What needs to be done: Your answer must hold only the lines below from the line containing "Instruction: Collapse the" through the line containing "Click a wireless", each reproduced exactly.

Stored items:
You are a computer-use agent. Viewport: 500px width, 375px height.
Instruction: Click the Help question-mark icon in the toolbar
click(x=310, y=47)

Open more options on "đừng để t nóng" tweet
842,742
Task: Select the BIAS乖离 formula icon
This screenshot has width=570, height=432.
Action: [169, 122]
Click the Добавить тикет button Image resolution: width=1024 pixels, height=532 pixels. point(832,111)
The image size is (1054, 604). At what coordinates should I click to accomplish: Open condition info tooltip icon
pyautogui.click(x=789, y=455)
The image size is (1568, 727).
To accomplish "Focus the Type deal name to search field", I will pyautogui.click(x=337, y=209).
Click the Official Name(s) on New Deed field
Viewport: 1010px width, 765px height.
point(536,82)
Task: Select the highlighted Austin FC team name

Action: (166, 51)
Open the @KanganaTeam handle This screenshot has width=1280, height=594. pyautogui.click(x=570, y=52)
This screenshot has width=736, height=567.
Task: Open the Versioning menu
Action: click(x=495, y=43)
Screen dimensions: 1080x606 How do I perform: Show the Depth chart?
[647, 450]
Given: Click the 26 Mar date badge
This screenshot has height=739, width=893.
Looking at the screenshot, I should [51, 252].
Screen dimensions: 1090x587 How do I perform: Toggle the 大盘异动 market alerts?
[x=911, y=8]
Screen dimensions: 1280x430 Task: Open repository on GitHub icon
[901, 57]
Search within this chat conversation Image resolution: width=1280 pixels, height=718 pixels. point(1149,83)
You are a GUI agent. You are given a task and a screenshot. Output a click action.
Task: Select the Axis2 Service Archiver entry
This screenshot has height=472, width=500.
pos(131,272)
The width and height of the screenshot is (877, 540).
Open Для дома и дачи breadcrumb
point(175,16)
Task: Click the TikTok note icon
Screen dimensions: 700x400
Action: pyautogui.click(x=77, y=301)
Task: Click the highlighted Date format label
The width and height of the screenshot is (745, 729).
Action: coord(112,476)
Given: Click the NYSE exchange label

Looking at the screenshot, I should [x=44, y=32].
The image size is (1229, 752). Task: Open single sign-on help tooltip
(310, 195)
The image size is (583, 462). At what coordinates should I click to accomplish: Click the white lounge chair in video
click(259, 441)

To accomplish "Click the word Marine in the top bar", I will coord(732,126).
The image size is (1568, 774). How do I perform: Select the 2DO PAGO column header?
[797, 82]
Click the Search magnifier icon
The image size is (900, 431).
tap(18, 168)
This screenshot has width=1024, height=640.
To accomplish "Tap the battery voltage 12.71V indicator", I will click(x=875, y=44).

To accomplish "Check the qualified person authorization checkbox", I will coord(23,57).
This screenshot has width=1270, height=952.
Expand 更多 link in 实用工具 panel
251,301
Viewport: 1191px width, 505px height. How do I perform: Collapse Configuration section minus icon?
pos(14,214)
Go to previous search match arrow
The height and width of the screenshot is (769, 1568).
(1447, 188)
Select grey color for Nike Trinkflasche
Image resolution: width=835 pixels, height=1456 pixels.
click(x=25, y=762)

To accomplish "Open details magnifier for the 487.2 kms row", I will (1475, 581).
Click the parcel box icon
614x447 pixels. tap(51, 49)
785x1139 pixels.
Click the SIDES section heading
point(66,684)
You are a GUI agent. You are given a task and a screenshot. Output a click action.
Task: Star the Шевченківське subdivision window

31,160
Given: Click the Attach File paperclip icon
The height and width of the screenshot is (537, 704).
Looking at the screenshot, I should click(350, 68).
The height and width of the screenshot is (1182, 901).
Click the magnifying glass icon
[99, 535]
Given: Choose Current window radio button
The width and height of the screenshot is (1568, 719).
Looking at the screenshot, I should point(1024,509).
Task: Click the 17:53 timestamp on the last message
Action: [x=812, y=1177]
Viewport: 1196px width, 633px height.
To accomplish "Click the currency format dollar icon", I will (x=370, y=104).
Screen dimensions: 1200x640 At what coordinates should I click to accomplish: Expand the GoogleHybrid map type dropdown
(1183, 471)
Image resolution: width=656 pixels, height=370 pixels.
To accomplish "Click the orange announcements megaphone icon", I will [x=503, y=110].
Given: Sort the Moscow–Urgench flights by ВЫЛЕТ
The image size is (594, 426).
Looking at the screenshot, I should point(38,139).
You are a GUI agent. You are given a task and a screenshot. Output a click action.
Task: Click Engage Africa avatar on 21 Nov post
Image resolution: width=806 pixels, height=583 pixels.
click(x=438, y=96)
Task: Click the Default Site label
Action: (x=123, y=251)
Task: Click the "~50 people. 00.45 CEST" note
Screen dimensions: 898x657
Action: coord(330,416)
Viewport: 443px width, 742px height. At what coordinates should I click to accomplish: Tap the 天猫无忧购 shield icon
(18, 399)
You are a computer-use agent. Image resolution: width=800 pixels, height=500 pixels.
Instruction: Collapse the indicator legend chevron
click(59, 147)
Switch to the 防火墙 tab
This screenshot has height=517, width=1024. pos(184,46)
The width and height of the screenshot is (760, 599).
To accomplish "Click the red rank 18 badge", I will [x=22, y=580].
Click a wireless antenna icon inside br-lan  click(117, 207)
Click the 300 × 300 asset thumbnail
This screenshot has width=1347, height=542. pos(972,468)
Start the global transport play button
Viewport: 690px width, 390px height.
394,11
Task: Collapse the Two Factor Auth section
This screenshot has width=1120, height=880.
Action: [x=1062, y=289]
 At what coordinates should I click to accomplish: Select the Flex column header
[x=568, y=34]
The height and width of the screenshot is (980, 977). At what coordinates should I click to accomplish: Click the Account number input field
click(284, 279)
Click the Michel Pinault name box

Exercise solution:
Instruction: Collapse the indicator legend chevron
click(59, 147)
Switch to the 防火墙 tab
This screenshot has height=517, width=1024. pos(184,46)
The width and height of the screenshot is (760, 599).
To accomplish "Click the red rank 18 badge", I will [x=22, y=580].
Click a wireless antenna icon inside br-lan  click(117, 207)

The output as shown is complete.